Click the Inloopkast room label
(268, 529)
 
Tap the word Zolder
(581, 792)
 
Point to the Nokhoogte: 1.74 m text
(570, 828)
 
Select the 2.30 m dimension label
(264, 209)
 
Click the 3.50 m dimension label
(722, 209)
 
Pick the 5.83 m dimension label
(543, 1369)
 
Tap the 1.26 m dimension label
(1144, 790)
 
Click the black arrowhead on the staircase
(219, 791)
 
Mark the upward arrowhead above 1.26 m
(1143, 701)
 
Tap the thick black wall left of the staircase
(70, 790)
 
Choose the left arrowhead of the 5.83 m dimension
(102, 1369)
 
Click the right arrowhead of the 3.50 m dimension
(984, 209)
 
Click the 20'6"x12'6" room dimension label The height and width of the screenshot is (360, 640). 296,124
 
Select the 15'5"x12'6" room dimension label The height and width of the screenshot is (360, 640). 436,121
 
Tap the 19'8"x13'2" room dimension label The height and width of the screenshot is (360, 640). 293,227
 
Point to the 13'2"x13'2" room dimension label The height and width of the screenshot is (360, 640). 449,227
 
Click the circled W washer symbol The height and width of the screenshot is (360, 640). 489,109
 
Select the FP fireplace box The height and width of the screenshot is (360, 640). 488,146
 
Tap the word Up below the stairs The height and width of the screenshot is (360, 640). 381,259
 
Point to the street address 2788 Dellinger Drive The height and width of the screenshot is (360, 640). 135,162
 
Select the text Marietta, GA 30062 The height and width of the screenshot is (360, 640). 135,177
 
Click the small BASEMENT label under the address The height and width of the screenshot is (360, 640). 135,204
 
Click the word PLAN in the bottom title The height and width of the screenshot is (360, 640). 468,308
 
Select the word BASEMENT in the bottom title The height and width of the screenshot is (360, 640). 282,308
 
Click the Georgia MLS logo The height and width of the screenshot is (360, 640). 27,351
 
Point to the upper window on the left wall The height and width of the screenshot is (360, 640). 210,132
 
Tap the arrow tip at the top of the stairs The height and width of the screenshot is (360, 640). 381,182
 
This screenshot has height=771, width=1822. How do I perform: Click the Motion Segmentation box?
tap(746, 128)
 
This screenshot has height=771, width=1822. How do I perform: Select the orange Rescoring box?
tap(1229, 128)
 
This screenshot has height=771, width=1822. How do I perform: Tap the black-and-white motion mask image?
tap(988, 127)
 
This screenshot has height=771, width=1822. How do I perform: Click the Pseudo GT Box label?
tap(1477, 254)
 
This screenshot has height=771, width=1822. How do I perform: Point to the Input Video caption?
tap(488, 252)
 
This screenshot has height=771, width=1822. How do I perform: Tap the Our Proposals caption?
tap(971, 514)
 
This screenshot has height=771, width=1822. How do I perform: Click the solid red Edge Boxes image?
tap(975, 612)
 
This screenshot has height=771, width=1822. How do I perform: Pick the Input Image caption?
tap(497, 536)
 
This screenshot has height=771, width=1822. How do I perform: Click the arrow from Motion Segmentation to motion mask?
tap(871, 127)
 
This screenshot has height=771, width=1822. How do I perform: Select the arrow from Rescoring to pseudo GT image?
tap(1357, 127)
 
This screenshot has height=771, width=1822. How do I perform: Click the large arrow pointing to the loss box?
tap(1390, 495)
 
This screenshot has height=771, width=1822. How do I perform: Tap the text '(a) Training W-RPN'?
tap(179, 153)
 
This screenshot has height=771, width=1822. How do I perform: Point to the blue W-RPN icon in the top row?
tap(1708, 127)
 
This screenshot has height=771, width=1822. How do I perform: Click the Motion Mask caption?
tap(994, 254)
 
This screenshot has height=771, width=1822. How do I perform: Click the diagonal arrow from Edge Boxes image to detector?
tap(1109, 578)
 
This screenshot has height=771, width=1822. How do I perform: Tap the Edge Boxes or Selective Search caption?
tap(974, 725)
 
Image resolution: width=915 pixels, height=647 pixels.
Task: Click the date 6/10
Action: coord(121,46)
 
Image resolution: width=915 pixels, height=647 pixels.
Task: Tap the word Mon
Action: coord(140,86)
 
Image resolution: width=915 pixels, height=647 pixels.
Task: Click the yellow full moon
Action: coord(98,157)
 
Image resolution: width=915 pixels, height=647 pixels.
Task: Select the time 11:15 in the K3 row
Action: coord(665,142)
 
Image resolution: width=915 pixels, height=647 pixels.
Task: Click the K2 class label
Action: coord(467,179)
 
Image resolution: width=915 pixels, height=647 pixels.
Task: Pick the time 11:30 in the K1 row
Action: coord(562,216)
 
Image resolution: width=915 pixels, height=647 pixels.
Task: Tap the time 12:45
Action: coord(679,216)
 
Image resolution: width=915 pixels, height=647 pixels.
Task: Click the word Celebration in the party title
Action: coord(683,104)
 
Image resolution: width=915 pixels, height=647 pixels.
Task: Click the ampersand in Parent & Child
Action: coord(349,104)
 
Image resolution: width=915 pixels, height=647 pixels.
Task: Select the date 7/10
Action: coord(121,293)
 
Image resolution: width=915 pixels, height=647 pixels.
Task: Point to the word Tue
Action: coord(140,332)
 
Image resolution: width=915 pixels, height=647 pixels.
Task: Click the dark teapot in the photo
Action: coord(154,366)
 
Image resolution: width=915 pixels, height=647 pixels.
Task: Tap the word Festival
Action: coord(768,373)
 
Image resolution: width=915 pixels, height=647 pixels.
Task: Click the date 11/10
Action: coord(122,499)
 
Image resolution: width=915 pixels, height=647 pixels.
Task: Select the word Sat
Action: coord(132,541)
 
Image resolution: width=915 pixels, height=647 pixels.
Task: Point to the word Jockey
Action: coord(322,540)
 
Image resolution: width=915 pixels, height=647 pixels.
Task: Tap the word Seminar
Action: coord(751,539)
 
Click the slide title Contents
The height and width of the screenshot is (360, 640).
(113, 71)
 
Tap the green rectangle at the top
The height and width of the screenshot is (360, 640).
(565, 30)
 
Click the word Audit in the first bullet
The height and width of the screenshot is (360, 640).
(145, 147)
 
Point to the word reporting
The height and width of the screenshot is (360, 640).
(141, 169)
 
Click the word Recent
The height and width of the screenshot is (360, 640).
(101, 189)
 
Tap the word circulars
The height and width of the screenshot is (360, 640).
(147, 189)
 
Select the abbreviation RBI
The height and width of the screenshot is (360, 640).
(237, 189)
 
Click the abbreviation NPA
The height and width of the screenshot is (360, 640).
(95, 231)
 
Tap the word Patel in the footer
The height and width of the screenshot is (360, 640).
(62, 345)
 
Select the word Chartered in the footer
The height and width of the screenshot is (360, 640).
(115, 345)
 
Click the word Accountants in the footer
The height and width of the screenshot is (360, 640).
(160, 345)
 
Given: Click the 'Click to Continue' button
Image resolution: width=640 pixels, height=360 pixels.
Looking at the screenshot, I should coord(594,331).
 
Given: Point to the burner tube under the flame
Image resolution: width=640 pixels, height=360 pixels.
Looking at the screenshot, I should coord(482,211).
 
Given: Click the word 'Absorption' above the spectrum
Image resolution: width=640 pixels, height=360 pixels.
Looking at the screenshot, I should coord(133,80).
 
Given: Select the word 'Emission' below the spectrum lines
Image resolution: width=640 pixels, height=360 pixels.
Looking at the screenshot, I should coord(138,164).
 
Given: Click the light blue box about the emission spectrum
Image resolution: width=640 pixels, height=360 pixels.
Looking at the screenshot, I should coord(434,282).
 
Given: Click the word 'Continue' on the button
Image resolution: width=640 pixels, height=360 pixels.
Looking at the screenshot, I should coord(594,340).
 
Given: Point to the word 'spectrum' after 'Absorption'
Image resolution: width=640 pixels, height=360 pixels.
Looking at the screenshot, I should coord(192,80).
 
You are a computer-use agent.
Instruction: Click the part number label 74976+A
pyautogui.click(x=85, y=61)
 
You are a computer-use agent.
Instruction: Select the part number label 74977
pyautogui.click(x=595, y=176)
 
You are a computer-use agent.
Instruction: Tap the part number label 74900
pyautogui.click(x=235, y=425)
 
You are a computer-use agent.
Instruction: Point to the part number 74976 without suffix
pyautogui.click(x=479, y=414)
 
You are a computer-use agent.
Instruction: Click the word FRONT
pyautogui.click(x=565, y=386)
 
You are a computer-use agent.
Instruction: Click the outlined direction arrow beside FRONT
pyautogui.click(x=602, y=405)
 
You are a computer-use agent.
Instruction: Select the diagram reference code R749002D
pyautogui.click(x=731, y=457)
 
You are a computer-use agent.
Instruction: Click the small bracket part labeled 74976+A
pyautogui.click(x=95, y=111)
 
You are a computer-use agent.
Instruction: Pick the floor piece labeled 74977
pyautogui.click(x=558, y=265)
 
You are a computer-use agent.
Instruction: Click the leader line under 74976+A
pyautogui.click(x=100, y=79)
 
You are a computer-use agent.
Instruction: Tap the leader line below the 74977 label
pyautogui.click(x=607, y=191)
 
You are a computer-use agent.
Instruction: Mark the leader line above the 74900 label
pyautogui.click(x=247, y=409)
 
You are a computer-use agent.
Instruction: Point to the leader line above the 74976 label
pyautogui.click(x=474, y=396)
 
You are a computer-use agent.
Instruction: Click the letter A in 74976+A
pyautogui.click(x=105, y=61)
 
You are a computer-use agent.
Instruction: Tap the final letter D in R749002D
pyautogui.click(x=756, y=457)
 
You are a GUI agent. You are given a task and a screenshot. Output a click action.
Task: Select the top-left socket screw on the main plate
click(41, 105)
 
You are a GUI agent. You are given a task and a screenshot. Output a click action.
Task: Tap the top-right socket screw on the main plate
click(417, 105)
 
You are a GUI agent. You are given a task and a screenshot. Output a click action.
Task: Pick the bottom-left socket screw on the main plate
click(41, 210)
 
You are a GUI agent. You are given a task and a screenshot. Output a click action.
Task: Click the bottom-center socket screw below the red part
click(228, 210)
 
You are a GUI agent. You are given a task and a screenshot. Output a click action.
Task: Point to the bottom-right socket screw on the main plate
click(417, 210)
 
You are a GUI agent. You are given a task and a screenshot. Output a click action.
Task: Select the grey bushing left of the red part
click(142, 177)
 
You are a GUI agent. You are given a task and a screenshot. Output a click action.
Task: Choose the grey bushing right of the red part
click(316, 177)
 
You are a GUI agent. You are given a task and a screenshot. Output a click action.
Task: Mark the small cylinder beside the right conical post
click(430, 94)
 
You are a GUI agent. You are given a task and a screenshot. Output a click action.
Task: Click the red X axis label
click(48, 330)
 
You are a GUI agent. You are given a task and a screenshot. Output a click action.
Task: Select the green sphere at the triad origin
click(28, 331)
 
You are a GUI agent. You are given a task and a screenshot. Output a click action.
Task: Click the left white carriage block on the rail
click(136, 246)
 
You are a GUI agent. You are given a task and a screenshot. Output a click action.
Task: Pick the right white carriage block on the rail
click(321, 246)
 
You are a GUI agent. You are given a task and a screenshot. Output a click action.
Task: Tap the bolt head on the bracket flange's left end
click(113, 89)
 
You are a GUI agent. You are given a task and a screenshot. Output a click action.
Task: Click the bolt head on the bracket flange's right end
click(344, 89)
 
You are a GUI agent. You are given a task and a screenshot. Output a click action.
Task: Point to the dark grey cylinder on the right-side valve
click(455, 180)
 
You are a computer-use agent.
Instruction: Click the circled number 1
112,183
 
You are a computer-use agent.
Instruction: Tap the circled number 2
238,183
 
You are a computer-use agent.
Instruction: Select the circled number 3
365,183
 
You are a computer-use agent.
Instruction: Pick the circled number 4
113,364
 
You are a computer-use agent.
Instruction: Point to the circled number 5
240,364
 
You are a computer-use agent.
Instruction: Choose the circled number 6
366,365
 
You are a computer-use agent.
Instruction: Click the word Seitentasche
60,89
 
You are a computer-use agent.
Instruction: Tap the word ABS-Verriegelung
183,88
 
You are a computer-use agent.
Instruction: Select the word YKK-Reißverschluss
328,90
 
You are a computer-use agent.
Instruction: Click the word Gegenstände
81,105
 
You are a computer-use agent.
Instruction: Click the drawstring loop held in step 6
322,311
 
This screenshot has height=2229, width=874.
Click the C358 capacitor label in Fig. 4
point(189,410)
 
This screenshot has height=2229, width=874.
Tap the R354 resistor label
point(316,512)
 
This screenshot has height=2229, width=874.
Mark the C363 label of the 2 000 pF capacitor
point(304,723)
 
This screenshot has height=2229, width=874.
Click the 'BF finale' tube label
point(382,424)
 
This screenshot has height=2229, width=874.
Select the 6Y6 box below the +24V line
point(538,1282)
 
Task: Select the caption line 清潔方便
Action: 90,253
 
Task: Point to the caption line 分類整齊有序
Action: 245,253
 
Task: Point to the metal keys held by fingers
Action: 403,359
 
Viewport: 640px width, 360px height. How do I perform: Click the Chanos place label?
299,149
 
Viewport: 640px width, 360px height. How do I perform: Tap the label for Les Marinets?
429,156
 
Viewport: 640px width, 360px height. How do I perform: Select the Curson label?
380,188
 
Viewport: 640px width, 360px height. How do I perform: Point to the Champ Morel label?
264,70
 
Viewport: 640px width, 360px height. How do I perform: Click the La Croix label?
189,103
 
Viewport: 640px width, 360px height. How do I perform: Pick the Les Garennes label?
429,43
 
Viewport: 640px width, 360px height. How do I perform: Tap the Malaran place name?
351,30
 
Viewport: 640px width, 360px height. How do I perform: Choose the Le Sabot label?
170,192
-----
CONSIGNE ÉCRITE:
Pouvez-vous recopier à l'identique les enregistrements, du tout début jusqu'à la ligne contenant « (360, 640). 293,227 », cette ligne comprise, et rien d'autre ?

RÉPONSE CORRECTE:
Click the Inloopkast room label
(268, 529)
 
Tap the word Zolder
(581, 792)
 
Point to the Nokhoogte: 1.74 m text
(570, 828)
 
Select the 2.30 m dimension label
(264, 209)
 
Click the 3.50 m dimension label
(722, 209)
 
Pick the 5.83 m dimension label
(543, 1369)
 
Tap the 1.26 m dimension label
(1144, 790)
 
Click the black arrowhead on the staircase
(219, 791)
 
Mark the upward arrowhead above 1.26 m
(1143, 701)
 
Tap the thick black wall left of the staircase
(70, 790)
 
Choose the left arrowhead of the 5.83 m dimension
(102, 1369)
 
Click the right arrowhead of the 3.50 m dimension
(984, 209)
 
Click the 20'6"x12'6" room dimension label The height and width of the screenshot is (360, 640). 296,124
 
Select the 15'5"x12'6" room dimension label The height and width of the screenshot is (360, 640). 436,121
 
Tap the 19'8"x13'2" room dimension label The height and width of the screenshot is (360, 640). 293,227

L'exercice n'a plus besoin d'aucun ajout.